(Entries on locating words and elements)
* * * * * * *

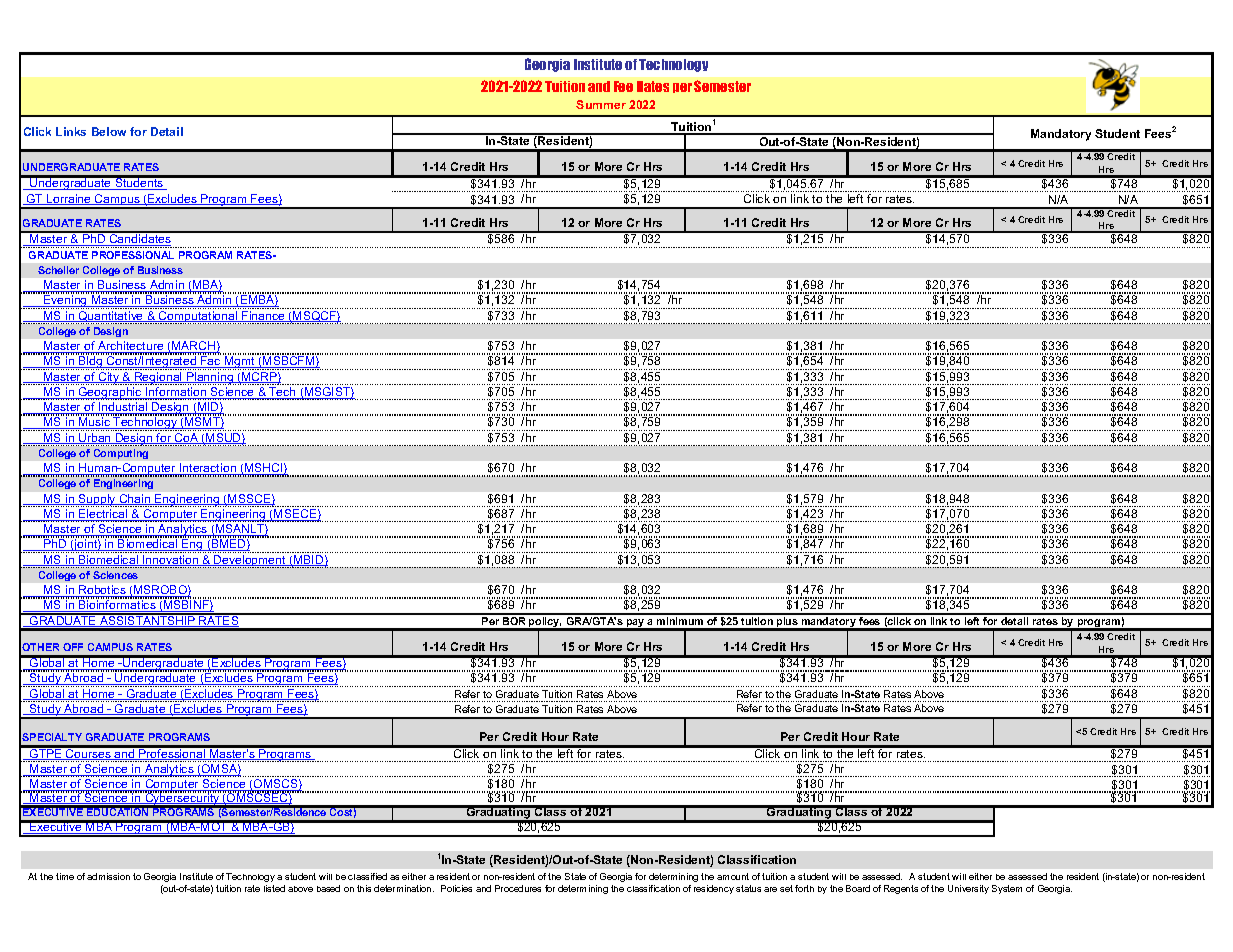 The width and height of the document is (1233, 952). I want to click on Below, so click(109, 131).
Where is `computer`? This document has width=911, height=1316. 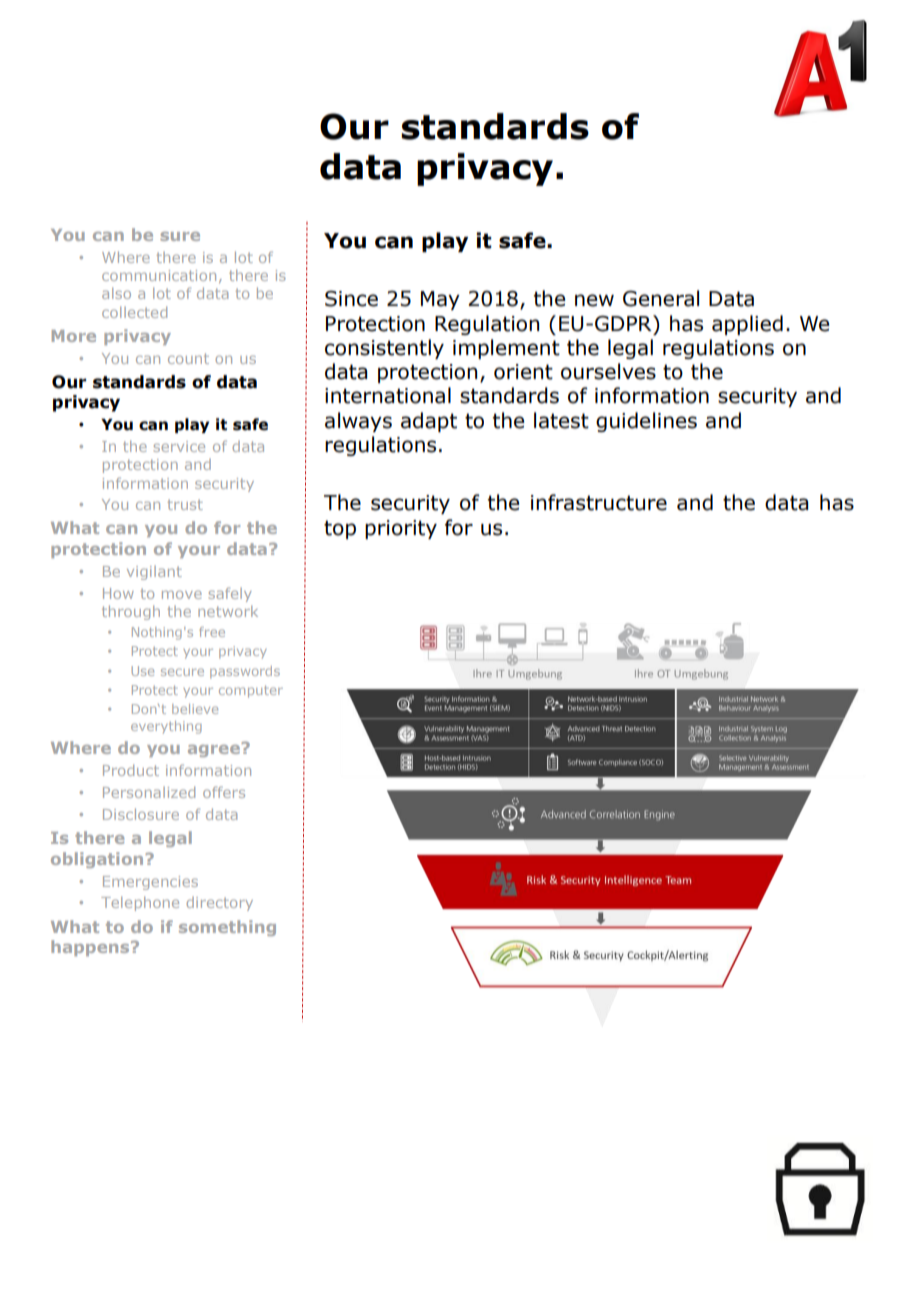
computer is located at coordinates (251, 692).
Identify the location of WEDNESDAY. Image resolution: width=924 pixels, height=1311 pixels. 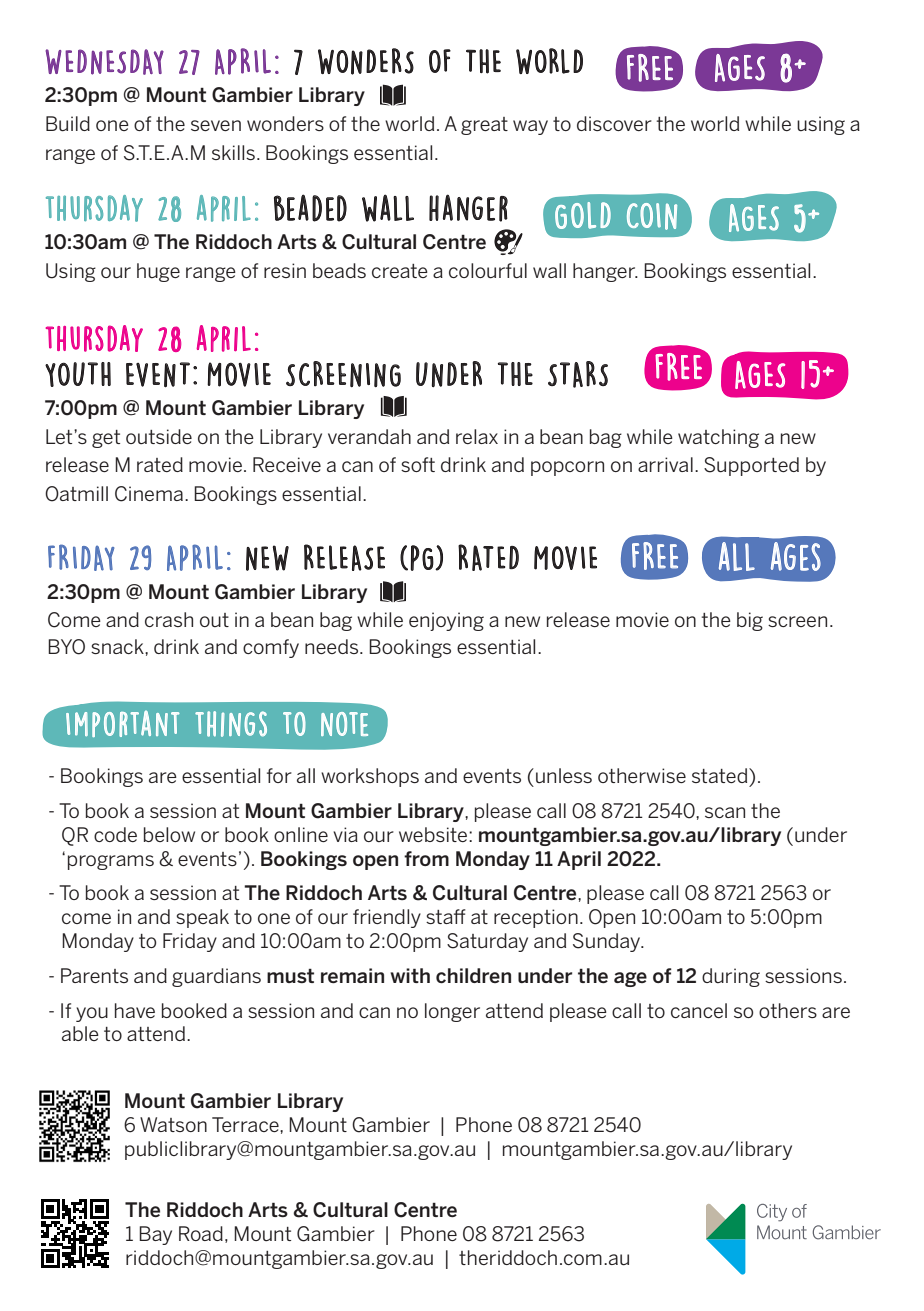
(104, 62).
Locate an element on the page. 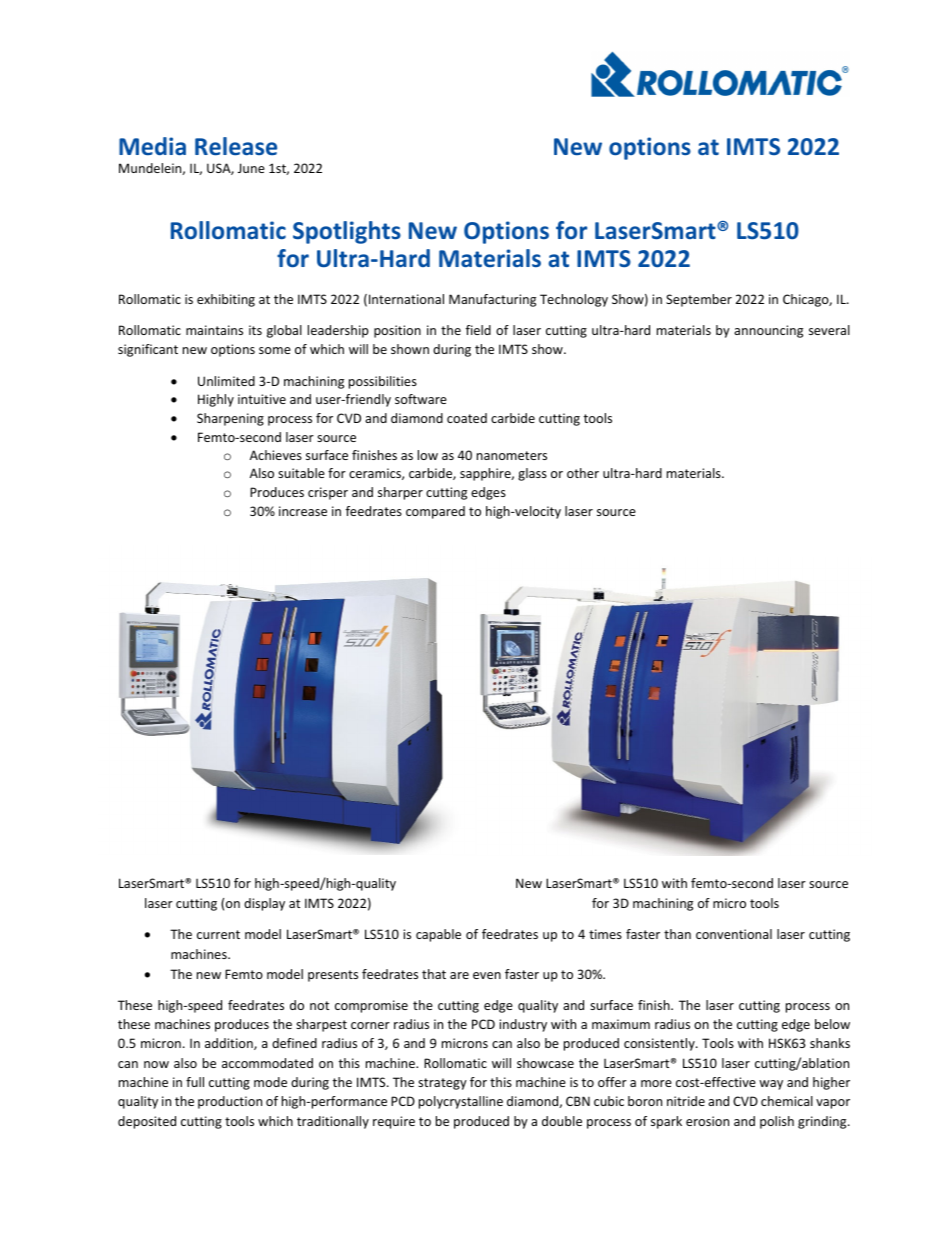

* * * * * * *

_Requirements_. Copy the entries above word for word, leaving out the pictures.

_Worked solution_.
 The width and height of the document is (1233, 952). I want to click on Below, so click(109, 131).
Where is `computer`? This document has width=911, height=1316. 
computer is located at coordinates (251, 692).
Identify the location of WEDNESDAY. Image resolution: width=924 pixels, height=1311 pixels. 
(104, 62).
Locate an element on the page. 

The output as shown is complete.